Note

This technote is not yet published.

2019 saw significant changes have taken place in IT. Here we address the team structure and responsibilities. We put forward some planning and start on an estimate to complete for IT.

1 Introduction¶

In this document we layout the IT approach to the Rubin Observatory construction. It will refer to other specific tech notes for details.

We wish to build a modern approach to IT just close enough to the cutting edge to allow us remain current at the start of operations but preferably not quite the bleeding edge.
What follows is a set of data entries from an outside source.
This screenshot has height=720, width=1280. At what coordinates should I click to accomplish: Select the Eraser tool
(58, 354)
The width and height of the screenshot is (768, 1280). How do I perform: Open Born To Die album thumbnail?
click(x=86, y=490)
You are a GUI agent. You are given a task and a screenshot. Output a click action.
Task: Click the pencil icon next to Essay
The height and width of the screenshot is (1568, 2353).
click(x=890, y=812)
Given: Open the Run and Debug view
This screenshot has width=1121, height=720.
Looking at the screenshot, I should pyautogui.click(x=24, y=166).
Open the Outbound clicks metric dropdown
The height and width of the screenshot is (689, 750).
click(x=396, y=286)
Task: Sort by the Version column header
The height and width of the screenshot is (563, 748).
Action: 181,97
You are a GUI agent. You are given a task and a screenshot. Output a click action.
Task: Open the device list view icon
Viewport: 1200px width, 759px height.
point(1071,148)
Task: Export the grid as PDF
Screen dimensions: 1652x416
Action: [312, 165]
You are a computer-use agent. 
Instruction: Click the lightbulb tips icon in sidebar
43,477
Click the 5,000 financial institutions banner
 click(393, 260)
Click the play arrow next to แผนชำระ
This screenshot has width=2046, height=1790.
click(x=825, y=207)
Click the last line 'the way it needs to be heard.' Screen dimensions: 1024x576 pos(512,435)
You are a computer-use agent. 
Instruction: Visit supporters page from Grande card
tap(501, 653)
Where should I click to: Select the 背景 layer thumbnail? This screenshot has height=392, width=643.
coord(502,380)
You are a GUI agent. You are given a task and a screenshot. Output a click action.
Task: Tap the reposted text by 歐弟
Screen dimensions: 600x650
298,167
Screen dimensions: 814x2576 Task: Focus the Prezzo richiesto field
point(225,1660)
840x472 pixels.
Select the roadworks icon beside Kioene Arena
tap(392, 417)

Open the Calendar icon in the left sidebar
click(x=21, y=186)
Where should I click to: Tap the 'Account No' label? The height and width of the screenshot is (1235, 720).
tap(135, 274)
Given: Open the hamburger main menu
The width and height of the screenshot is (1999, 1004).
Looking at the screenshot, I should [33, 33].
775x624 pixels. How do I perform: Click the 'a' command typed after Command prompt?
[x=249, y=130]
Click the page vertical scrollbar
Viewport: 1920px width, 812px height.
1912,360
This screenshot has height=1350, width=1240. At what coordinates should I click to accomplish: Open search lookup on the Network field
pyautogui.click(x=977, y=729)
To best support deployment we must have an element of research and development in the IT team.

The general Cyber Infrastructure approach of Rubin Observatory is layered as in the diagram Cyber Infrastructure from [1]

Vera Rubin Observatory Cyber Infrastructure stack.

2 Organization¶

The IT group in Rubin Observatory has the following organization:

IT north and south share a single Jira system where tickets can be tracked.

The IT managers north and south tag up on Monday with the deputy project manager for software to discuss issues concerning IT in general.

The IT manager south, DF Manager, T&S Software Manager and DM SQuaRE manager tag up with the deputy project manager for software to discuss cross cutting issues and priorities.

2.1 IT North and South and interactions¶

IT North and South meet every week on Monday to discuss current and future work of the network.

2.2 IT South¶

The IT South group is divided in 3 main areas: Infrastructure, Networking and Helpdesk.

Infrastructure and Networking provide support and development to the production environment of Rubin Observatory.

Helpdesk support is provided by a contractor, covering both sites (base and summit).

To organize work, there are several scheduled meetings covering all the aspects of the IT operations in the South.

Daily group standup: Everyday at the beginning of the day, each team member reports in Slack the planned work for the day.
Weekly Devops standup: Videoconference/In person meeting happening 3 days per week to discuss infrastructure related work.
Weekly Network standup: Videoconference/In person meeting happening 3 days per week to discuss network related work.
Weekly IT group meeting: Videoconference/In person meeting to discuss all work of the week and upcoming work.
Monthly tickets clean: Videoconference/In person meeting to review and close Jira tickets.

2.3 IT North¶

The IT North group (aka Tucson group) has three primary roles: deliver PMO provided services, Helpdesk, Tucson on-site and particular off-site meeting support.

PMO provide services include Atlassian Suite, Docushare, Teamwork Cloud & Magic Draw, PDM/Solidworks.

Helpdesk support is for all of the users of the various web based services, and particulare hardware support of end users and particular specialized groups.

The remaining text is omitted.